Supplied text:
STOCKS RALLY: Here's what you need to know

rocket launch
rocket launch

(Wikimedia Commons)

The S&P 500 came within a hair of another closing high, and energy stocks got smoked after a hedge fund manager gave a scathing presentation about fracking.

First, the scoreboard:

  • Dow: 18,070.40, +46.34, (0.26%)

  • S&P 500: 2,114.49, +6.20, (0.29%)

  • Nasdaq: 5,016.93, +11.54, (0.23%)

And now, the top stories on Monday:

  1. Bill Gross dropped his latest monthly investment outlook Monday morning, and it's real ugly. "I have a sense of an ending. Death frightens me," he wrote about how he's thinking about his life after turning 70. And his main message was that investors should also be worried about the impending death of the 35-year "supercycle" in bonds and stocks. He says some other people are already speaking up: "They [prominent market commentators including Ray Dalio] don't necessarily counsel heading for the hills, or liquidating assets for cash, but they do speak to low future returns and the increasingly fat tail possibilities of a "bang" at some future date."

Given information:

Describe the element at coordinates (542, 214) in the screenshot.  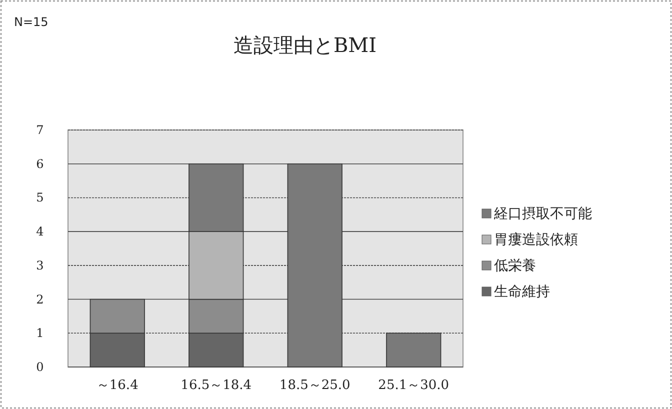
I see `legend-label: 経口摂取不可能` at that location.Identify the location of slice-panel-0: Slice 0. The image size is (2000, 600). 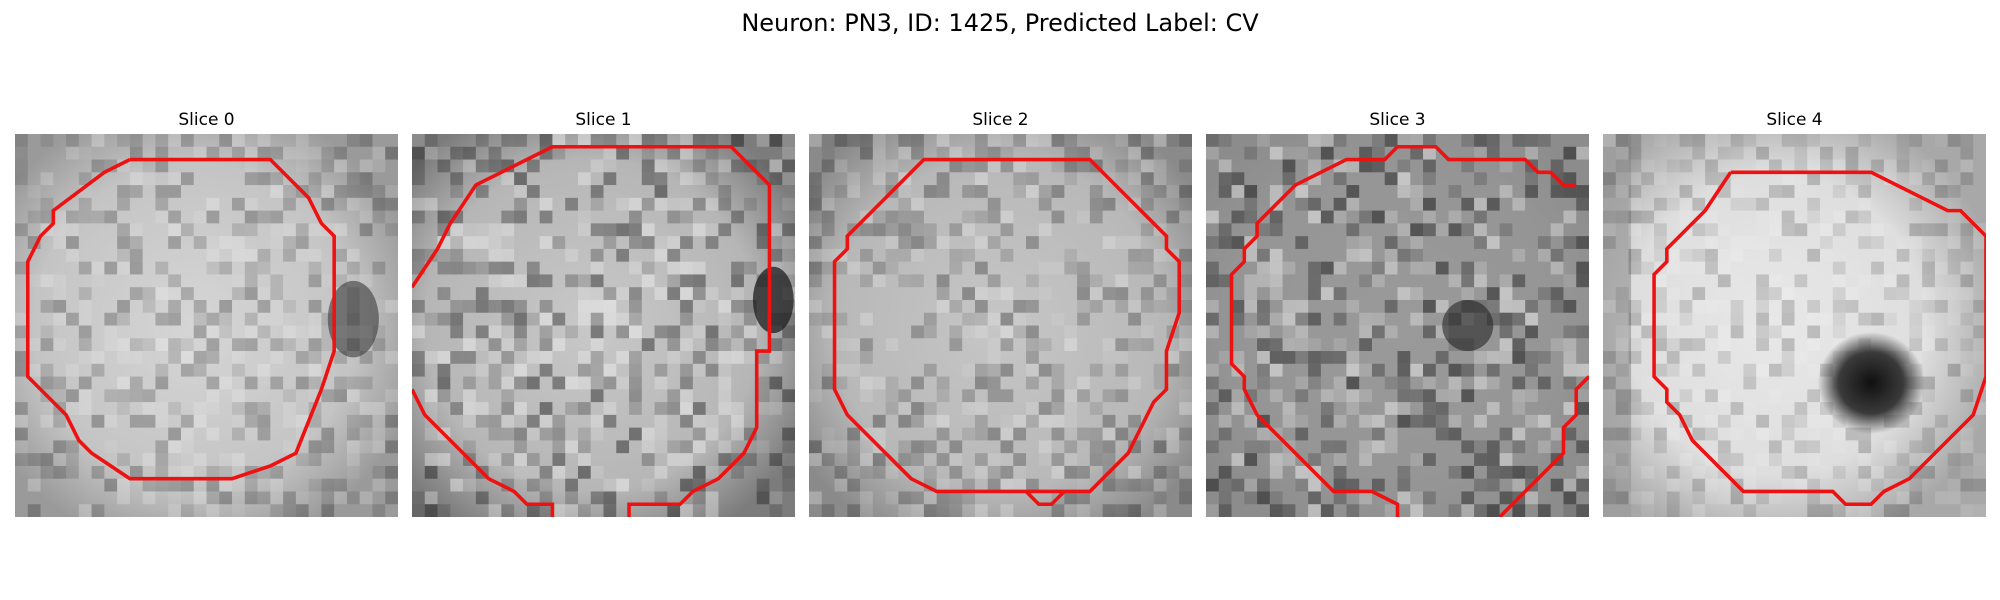
(206, 312).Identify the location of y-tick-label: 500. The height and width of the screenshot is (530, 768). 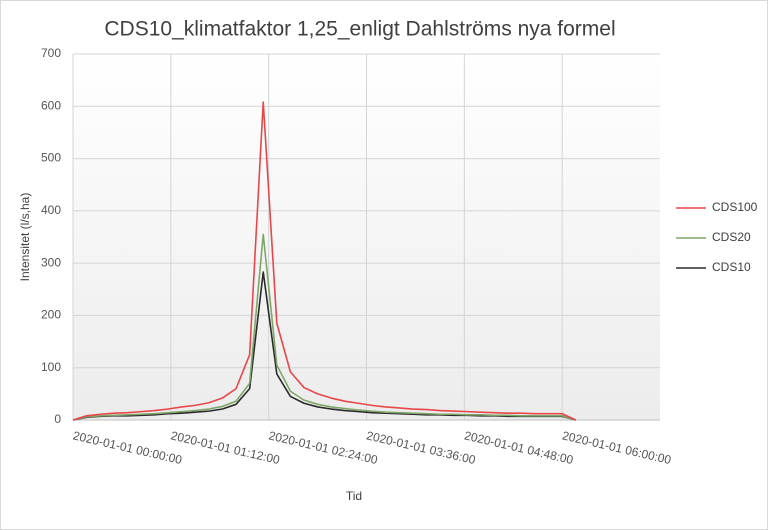
(51, 158).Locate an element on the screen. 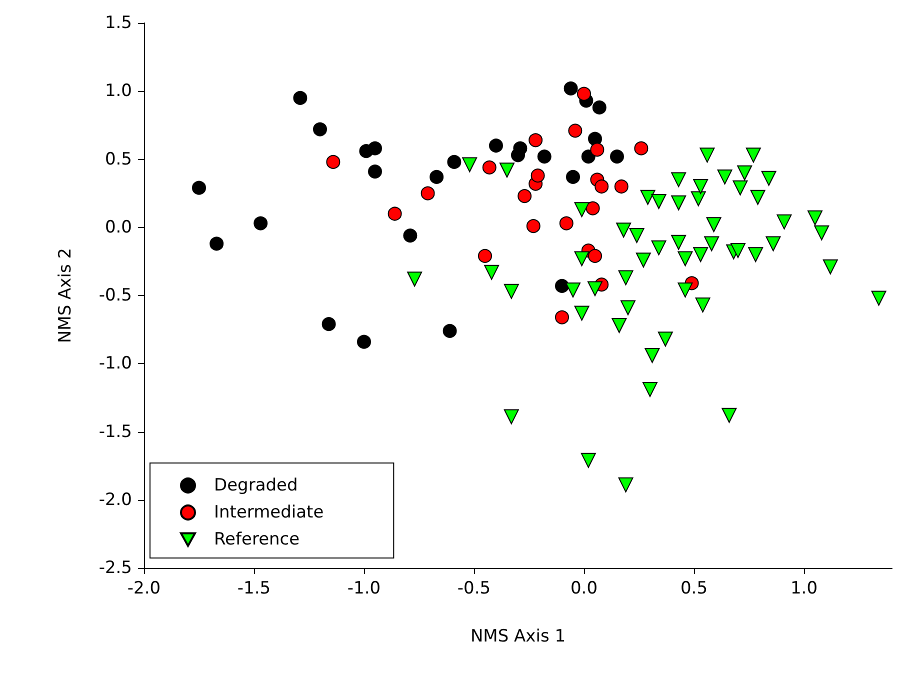  legend-label: Intermediate is located at coordinates (269, 512).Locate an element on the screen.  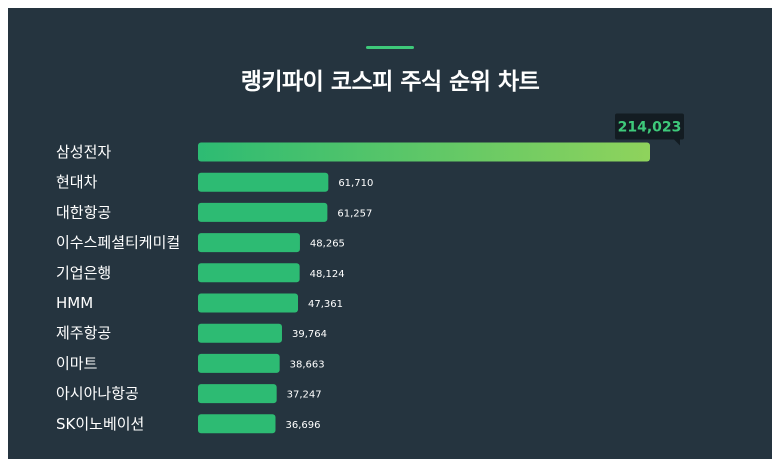
category-label: 대한항공 is located at coordinates (84, 212).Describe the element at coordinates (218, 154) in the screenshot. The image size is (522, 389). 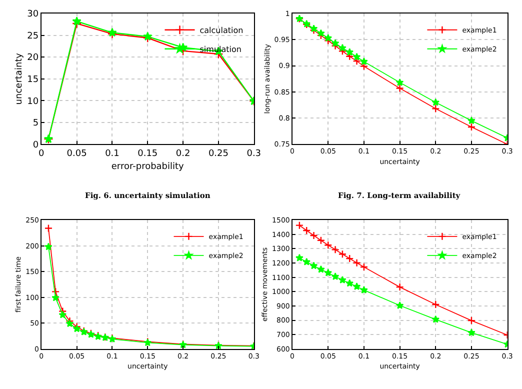
I see `x-tick-label: 0.25` at that location.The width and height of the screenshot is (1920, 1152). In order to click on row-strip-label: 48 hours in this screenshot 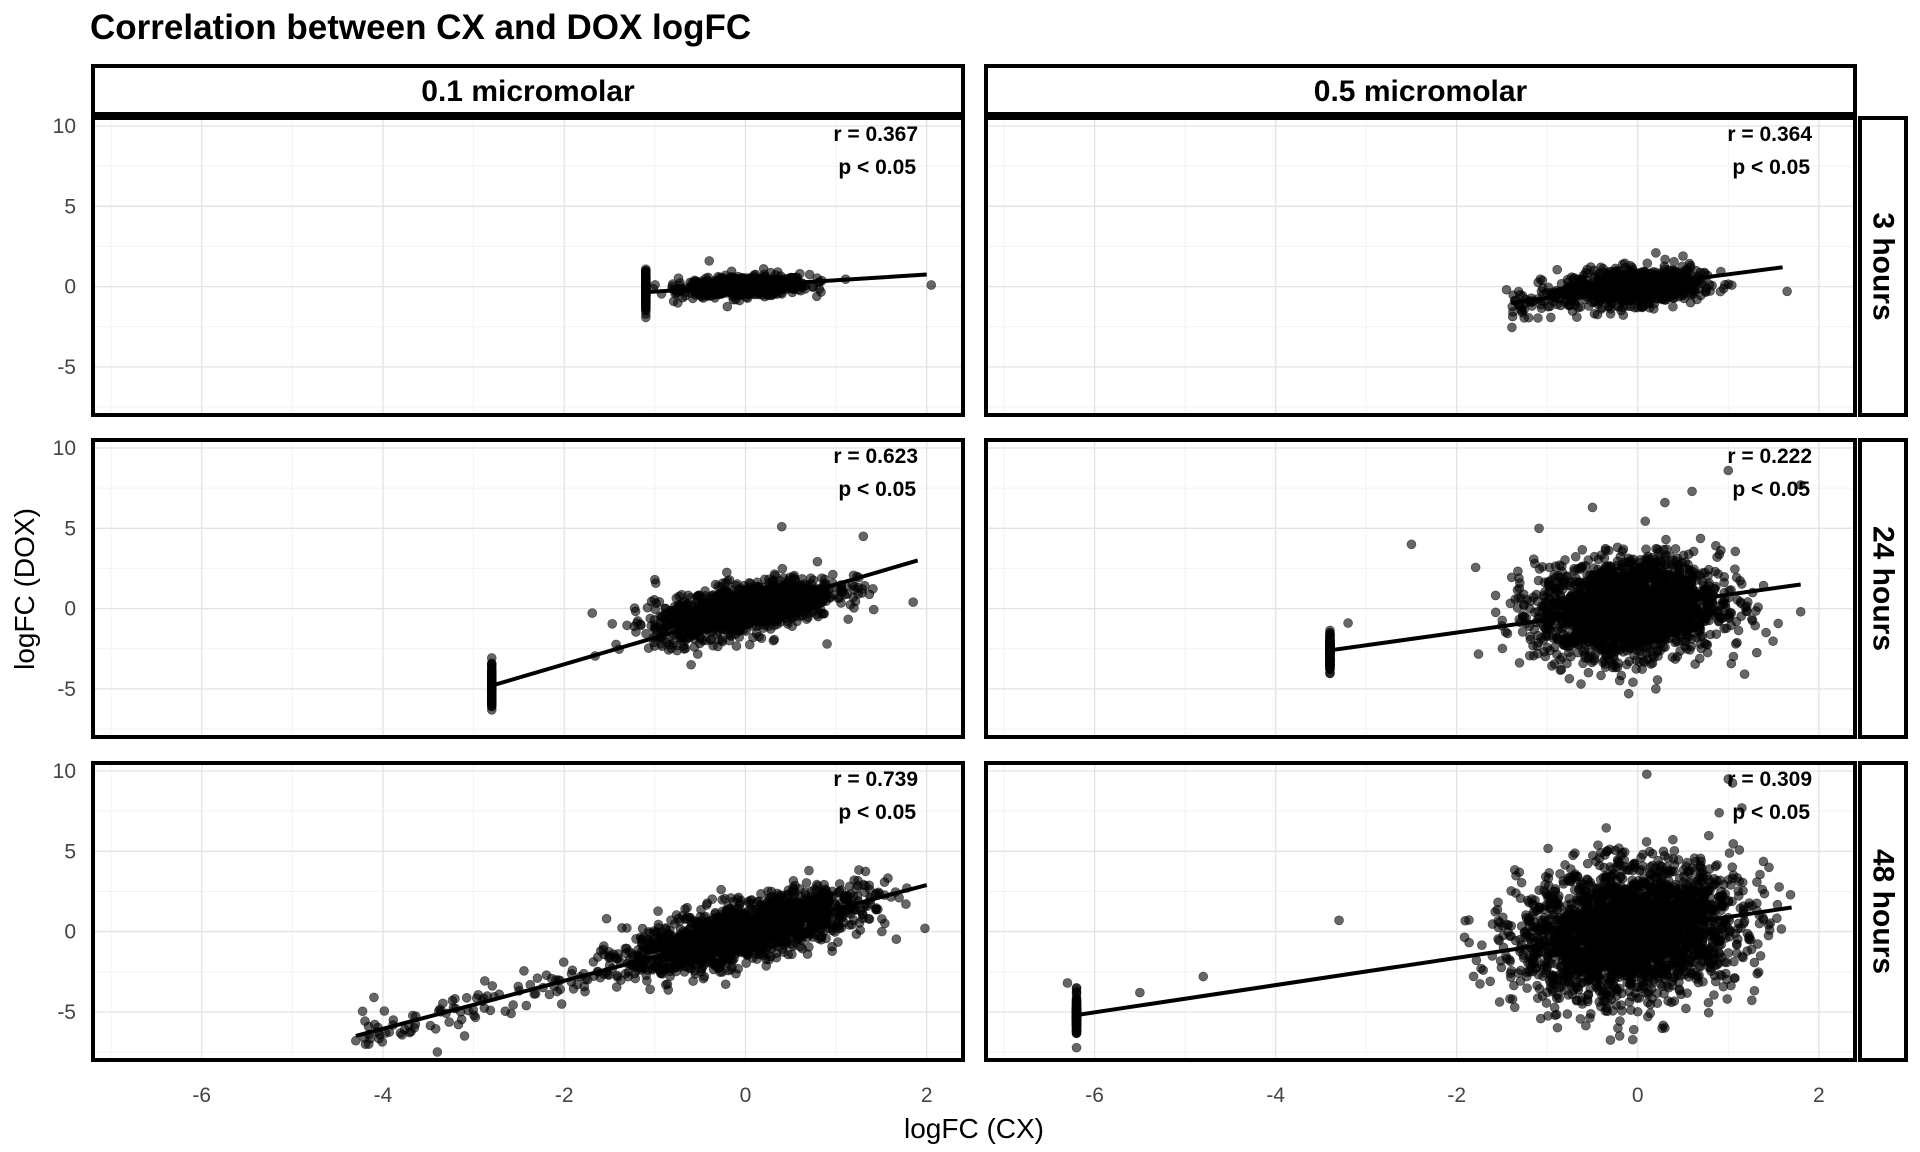, I will do `click(1884, 912)`.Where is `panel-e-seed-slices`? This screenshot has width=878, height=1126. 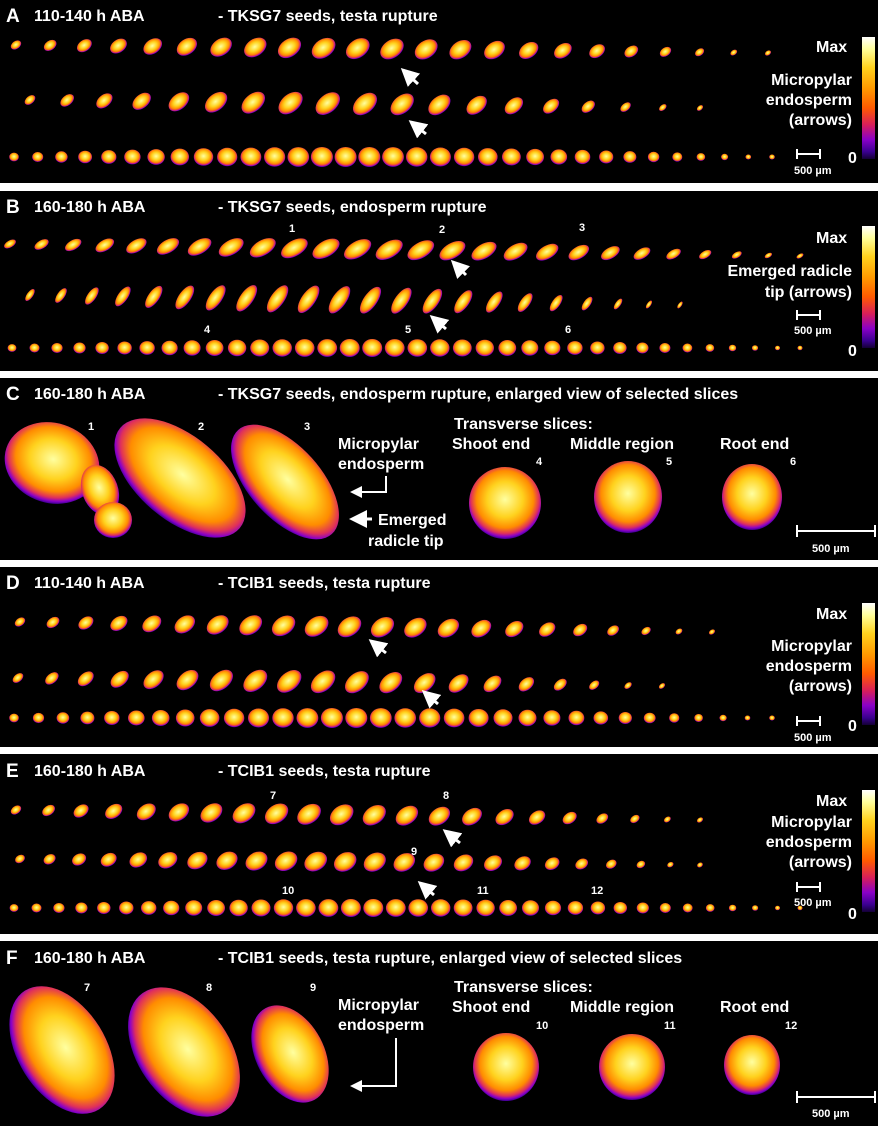
panel-e-seed-slices is located at coordinates (406, 860).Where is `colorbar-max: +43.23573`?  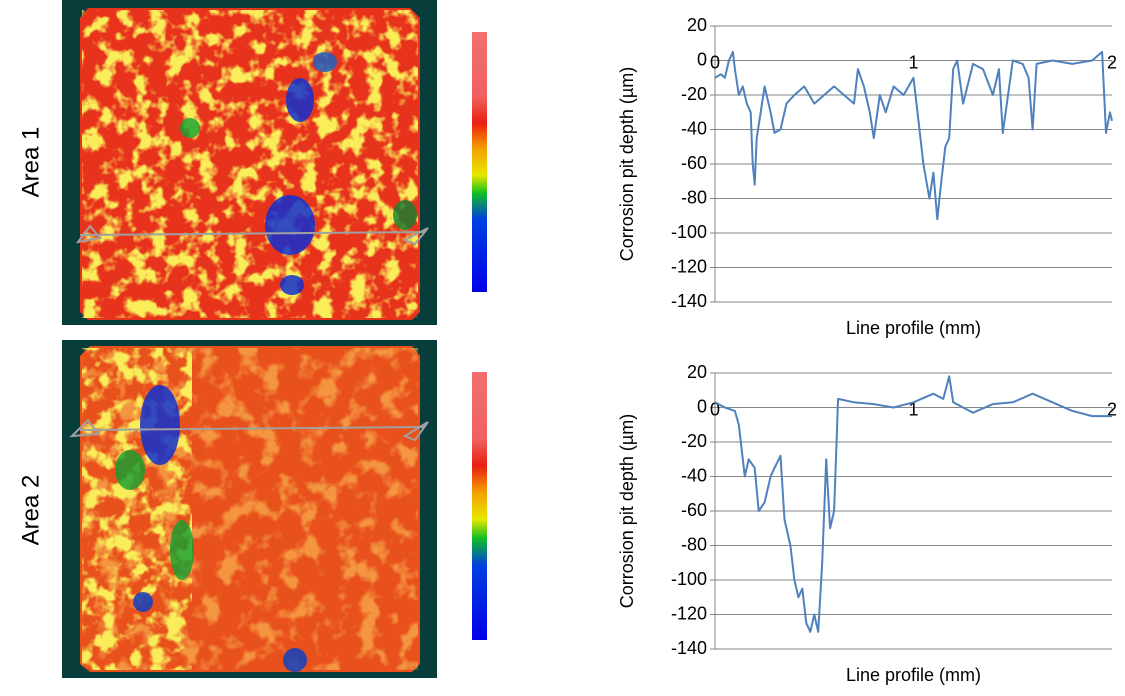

Task details: Can you pick up the Monday stock market roundup after its last sentence and keep writing it?

The answer:
  2. Hedge fund manager David Einhorn took a massive swing at "motherfrackers" – the fracking industry – and Pioneer Natural Resources, plunging its shares by as much as 3.6%. Speaking at the Sohn Investment Conference in New York, he argued that frackers raised money before the oil crash that they now cannot pay back. "We think that in the current environment Pioneer has a negative return on capex," he said. Shares of Whiting Petroleum and Concho Resources also sank during the presentation, according to Bloomberg.

  3. McDonald's CEO Steve Easterbrook finally unveiled the company's massive plan to bounce back from several quarters of declining revenues and customers. The company will be restructured into four market segments: the US, international lead markets including Australia and Canada, high-growth markets including China and Russia, and foundational markets (every other country.) It expects to save $300 million annually by 2017. Easterbrook said the company would cut layers of management, focus more on customer feedback, and act faster to adapt to changing tastes. And it launched delivery in New York.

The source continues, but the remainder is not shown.